Ultimately, our predisposition to health and disease will be known. Genetic mutations will
no longer be regarded simply as defects but will be used to understand the etiology of disease at the
most basic level. We may incorporate the new genetics into our lifestyle choices. Cloning, a current
controversy may solve the shortage of organs for transplantation.

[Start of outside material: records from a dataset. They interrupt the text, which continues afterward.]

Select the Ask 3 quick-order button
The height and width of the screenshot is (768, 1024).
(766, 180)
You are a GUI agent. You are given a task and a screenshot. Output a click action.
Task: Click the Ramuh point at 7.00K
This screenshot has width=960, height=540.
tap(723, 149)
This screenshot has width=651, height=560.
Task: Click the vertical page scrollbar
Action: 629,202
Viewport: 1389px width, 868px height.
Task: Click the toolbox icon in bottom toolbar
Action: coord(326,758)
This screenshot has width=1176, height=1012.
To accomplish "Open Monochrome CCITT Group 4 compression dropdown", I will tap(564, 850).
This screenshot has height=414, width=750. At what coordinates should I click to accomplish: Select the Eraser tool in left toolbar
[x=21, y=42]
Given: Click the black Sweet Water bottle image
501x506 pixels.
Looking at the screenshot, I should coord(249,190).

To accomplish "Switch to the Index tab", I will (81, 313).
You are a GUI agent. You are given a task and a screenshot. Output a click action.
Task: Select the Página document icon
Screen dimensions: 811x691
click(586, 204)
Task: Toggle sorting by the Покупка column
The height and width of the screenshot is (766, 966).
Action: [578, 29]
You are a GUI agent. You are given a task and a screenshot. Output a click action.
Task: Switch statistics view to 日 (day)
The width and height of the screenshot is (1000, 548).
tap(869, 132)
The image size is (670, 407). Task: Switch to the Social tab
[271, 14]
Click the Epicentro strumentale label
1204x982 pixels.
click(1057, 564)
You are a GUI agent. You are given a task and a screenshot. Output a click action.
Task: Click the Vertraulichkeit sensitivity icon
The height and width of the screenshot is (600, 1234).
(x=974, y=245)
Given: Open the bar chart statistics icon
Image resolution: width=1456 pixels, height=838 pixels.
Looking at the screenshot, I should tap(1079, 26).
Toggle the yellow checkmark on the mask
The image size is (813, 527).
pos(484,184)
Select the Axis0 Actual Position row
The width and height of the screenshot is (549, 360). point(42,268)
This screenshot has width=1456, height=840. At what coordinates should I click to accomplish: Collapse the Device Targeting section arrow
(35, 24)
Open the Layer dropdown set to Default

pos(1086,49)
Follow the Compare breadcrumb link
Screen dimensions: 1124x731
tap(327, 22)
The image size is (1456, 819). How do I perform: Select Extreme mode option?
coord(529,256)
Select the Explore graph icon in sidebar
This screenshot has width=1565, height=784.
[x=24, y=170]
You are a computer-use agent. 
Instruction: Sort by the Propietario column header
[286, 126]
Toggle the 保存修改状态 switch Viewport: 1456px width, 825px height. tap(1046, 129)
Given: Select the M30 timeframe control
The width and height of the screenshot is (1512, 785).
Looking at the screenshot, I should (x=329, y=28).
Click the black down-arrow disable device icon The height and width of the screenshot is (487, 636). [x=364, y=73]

Finally, health professionals need to become more comfortable and conversant with the
concepts of the new genetics, especially when these concepts relate to how genetic predisposition
affects the risk for developing disease. The National Coalition for Health Professionals Education in
Genetics was formed to address these issues and to assist the education of health professionals in
this area.
The medical industry is building upon the knowledge, resources, and technologies
emanating from the HGP to further understanding of genetic contributions to human health. As a
result of this expansion of genomics into human health applications, the field of genomic medicine
was born. Genetics is playing an increasingly important role in the diagnosis, monitoring, and
treatment of diseases.
The Human Genome Project and the Future of Drug Development
The pharmaceutical industry is anticipating how information from the Human Genome
Project will affect drug development. The potential benefits the new genetics will have on drug
therapy. For example, in the future it may be possible to readily identify patients who rapidly
metabolize a drug so that a higher dose of the drug can be used. On the other hand, a person who
metabolizes a drug slowly or not at all will not be given the drug. At present, pharmacologic
approaches block tissue receptors or inhibit specific enzymes; in the future, specific genes will be
either turned on or off.
Consider the example of hemochromatosis. Today, hemochromatosis is detected when
complications such as diabetes, heart failure, or liver damage occur. Ninety percent of those
affected have 1 or 2 mutations that can be detected by genetic screening. Early detection and
therapy can prevent the complications associated with hemochromatosis. In the future,
pharmacologic agents might be developed to prevent the accumulation of iron that causes tissue
damage and eliminate the need for the cumbersome phlebotomies that are the mainstay of current
Gene-based therapies may be directed either at correcting gene mutations caused by
exposure to injurious substances or regulating the expression cancer causing genes that are not
responsive to lifestyle modifications.